--- Begin Data provided ---

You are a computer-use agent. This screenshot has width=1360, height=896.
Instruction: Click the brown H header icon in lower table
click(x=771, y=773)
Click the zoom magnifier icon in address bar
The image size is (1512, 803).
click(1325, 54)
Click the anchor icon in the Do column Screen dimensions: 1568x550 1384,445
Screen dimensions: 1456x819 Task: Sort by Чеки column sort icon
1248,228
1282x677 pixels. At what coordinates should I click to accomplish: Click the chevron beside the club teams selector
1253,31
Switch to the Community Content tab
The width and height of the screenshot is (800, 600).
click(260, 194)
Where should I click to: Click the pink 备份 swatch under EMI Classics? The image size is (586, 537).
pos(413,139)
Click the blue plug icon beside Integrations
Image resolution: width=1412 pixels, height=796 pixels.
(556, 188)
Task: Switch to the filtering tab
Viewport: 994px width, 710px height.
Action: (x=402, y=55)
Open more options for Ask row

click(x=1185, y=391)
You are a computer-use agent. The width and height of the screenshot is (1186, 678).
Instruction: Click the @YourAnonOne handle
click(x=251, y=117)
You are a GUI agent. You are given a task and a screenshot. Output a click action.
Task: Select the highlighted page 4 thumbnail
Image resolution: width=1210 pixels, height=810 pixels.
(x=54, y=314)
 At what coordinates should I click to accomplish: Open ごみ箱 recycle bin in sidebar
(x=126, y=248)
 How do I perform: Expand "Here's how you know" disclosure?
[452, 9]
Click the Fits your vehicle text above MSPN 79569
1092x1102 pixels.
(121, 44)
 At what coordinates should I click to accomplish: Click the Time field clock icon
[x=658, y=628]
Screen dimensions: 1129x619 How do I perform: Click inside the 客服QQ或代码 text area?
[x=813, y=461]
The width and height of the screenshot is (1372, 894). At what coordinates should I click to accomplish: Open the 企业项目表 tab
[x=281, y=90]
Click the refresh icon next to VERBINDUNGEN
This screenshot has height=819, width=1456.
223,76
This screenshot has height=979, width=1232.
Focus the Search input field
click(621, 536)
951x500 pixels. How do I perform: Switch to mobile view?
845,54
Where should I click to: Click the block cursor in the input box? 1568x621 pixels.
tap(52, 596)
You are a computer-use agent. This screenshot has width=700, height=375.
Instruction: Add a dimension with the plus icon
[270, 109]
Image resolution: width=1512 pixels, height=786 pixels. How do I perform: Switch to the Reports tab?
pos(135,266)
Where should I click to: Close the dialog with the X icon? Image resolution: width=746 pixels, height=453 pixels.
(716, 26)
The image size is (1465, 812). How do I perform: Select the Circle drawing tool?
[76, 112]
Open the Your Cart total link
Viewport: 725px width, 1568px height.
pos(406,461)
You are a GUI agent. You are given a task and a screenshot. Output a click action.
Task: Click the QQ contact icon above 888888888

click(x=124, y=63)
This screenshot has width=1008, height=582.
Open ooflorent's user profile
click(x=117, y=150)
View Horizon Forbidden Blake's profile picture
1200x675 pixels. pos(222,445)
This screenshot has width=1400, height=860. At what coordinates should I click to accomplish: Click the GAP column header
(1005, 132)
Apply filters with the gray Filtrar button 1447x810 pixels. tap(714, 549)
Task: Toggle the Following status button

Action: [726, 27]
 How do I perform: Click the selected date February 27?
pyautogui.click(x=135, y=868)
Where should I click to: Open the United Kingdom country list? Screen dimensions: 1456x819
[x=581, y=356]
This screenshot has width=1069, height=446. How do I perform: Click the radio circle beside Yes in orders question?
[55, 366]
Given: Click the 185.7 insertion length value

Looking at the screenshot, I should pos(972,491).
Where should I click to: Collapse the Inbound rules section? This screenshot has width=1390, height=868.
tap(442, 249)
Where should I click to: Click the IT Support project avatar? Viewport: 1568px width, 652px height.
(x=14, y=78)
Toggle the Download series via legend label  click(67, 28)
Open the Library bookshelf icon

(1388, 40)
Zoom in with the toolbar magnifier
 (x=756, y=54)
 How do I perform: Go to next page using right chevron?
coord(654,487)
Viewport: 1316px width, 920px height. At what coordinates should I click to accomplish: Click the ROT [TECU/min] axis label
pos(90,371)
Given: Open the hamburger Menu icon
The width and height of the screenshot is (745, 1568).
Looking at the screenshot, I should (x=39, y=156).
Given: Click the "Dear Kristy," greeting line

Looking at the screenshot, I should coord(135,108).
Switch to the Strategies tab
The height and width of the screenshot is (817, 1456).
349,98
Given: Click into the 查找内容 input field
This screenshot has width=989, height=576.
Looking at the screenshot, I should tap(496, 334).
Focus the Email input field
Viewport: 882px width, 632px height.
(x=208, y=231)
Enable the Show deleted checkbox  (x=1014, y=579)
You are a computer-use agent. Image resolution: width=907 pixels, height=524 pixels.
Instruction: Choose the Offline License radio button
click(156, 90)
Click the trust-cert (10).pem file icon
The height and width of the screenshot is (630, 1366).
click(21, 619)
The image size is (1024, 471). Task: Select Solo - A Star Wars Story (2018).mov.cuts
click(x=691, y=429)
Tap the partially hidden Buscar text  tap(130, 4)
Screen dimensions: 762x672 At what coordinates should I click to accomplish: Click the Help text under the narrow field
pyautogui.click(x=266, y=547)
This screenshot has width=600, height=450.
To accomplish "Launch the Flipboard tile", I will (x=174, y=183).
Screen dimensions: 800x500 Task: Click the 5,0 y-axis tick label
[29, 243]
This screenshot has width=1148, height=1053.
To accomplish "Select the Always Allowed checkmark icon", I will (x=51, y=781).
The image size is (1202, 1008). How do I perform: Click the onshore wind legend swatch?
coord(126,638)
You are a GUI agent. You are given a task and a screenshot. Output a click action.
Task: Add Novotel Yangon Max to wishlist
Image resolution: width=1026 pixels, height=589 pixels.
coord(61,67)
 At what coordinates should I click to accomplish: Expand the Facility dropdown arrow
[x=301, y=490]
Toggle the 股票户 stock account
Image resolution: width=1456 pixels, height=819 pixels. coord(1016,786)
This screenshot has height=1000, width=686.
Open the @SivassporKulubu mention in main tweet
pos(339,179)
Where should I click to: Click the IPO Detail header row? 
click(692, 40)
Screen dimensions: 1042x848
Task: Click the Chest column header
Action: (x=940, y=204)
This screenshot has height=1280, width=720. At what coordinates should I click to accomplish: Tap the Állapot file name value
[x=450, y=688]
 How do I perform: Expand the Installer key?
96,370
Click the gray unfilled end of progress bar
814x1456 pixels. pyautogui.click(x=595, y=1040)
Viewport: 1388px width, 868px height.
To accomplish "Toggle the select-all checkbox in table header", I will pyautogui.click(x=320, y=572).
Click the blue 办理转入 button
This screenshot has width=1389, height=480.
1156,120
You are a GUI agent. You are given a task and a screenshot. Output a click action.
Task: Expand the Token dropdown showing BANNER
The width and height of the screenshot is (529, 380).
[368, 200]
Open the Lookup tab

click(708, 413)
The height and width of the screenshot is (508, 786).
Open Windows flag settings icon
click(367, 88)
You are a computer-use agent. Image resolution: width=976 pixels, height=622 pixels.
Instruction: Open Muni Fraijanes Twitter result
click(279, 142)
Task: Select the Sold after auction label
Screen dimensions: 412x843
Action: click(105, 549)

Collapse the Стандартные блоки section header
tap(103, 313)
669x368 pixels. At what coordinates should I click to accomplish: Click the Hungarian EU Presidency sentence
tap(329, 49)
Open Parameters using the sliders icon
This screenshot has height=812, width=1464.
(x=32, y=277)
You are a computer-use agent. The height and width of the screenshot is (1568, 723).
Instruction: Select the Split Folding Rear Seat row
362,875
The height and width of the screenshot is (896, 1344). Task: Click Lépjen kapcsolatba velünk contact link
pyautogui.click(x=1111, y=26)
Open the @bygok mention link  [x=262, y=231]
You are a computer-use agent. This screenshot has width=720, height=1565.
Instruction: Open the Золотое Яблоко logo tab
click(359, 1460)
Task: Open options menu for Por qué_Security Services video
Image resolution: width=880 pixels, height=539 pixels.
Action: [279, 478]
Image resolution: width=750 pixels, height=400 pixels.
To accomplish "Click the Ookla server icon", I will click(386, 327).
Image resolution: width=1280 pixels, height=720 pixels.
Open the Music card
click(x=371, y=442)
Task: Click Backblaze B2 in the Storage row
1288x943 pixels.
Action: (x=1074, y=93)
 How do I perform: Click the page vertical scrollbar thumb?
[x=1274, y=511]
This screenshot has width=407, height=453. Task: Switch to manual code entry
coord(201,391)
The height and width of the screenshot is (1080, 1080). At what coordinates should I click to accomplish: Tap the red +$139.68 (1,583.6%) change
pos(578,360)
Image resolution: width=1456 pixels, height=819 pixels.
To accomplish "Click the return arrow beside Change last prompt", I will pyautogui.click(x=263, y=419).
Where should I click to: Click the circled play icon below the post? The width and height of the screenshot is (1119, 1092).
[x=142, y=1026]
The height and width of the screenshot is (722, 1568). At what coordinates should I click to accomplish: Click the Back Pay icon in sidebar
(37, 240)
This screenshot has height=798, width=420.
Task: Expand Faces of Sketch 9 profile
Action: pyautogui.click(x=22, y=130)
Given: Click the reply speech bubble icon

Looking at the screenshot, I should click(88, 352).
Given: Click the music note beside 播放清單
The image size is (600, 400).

--- End Data provided ---

Directions: Reproduce the records word for word, starting at the line that contains "Switch to the Strategies tab" and ending after the line that contains "height=819 pixels. coord(1016,786)".

Finished answer:
Switch to the Strategies tab
The height and width of the screenshot is (817, 1456).
349,98
Given: Click into the 查找内容 input field
This screenshot has width=989, height=576.
Looking at the screenshot, I should tap(496, 334).
Focus the Email input field
Viewport: 882px width, 632px height.
(x=208, y=231)
Enable the Show deleted checkbox  (x=1014, y=579)
You are a computer-use agent. Image resolution: width=907 pixels, height=524 pixels.
Instruction: Choose the Offline License radio button
click(156, 90)
Click the trust-cert (10).pem file icon
The height and width of the screenshot is (630, 1366).
click(21, 619)
The image size is (1024, 471). Task: Select Solo - A Star Wars Story (2018).mov.cuts
click(x=691, y=429)
Tap the partially hidden Buscar text  tap(130, 4)
Screen dimensions: 762x672 At what coordinates should I click to accomplish: Click the Help text under the narrow field
pyautogui.click(x=266, y=547)
This screenshot has width=600, height=450.
To accomplish "Launch the Flipboard tile", I will (x=174, y=183).
Screen dimensions: 800x500 Task: Click the 5,0 y-axis tick label
[29, 243]
This screenshot has width=1148, height=1053.
To accomplish "Select the Always Allowed checkmark icon", I will (x=51, y=781).
The image size is (1202, 1008). How do I perform: Click the onshore wind legend swatch?
coord(126,638)
You are a GUI agent. You are given a task and a screenshot. Output a click action.
Task: Add Novotel Yangon Max to wishlist
Image resolution: width=1026 pixels, height=589 pixels.
coord(61,67)
 At what coordinates should I click to accomplish: Expand the Facility dropdown arrow
[x=301, y=490]
Toggle the 股票户 stock account
Image resolution: width=1456 pixels, height=819 pixels. coord(1016,786)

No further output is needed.